Your Right to Access Your Records
Under federal privacy law (HIPAA), you have the right to request and receive a copy of your health information. A healthcare provider must respond to your request within 30 calendar days. If the records are archived offsite or otherwise hard to retrieve, the provider can extend that deadline by an additional 30 days, but only once, and they must notify you in writing with a reason for the delay and a new expected date.
If your request is denied in whole or in part, the provider must explain why in writing within that same timeframe. Denials are limited to specific circumstances, such as records created for legal proceedings or situations where access could endanger someone’s safety.
Most providers now offer patient portals that give you direct digital access to portions of your record. Through a portal, you can typically view visit summaries, test results, immunization records, allergy lists, and current medications. Many portals also let you send secure messages to your care team, schedule appointments, and request prescription renewals.
How Your Information Is Protected
HIPAA’s Privacy Rule governs who can see your health information and under what circumstances. The law defines “protected health information” (PHI) broadly: it’s any health data that can be linked to you as an individual. To strip that link, 18 specific identifiers must be removed, including your name, address, birth date, phone number, email, Social Security number, medical record number, health plan ID, photographs, biometric data like fingerprints, and even IP addresses or device serial numbers. If all 18 identifiers are scrubbed, the data is considered de-identified and no longer falls under HIPAA’s restrictions.

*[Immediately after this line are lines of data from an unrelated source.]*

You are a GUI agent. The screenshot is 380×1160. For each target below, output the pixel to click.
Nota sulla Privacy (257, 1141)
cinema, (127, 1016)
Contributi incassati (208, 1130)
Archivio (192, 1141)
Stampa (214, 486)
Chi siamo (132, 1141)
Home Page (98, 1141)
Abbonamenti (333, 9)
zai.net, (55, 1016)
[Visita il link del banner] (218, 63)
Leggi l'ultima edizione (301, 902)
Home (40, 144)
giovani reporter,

For data that hasn’t been de-identified, your provider can share it with other clinicians involved in your care, with your insurance company for payment purposes, and for certain public health functions. Sharing it for most other purposes requires your written authorization.
How Long Records Are Kept
Retention requirements vary by state, but industry guidelines recommend keeping adult medical records for at least 10 years after the most recent encounter. When no specific state law exists, the standard minimum is five years from the date of discharge or last service. For children, the rules are more protective: records are generally retained until the child reaches the age of majority (18 in most states) plus the applicable statute of limitations period, which often adds several more years.
Long-term care facilities follow their own rules, typically retaining records as required by state law or for five years from discharge if no state law applies. For minors in long-term care, records are kept for at least three years after the resident reaches legal age. These minimums exist so that records remain available for continuity of care, legal proceedings, and insurance disputes long after the original treatment.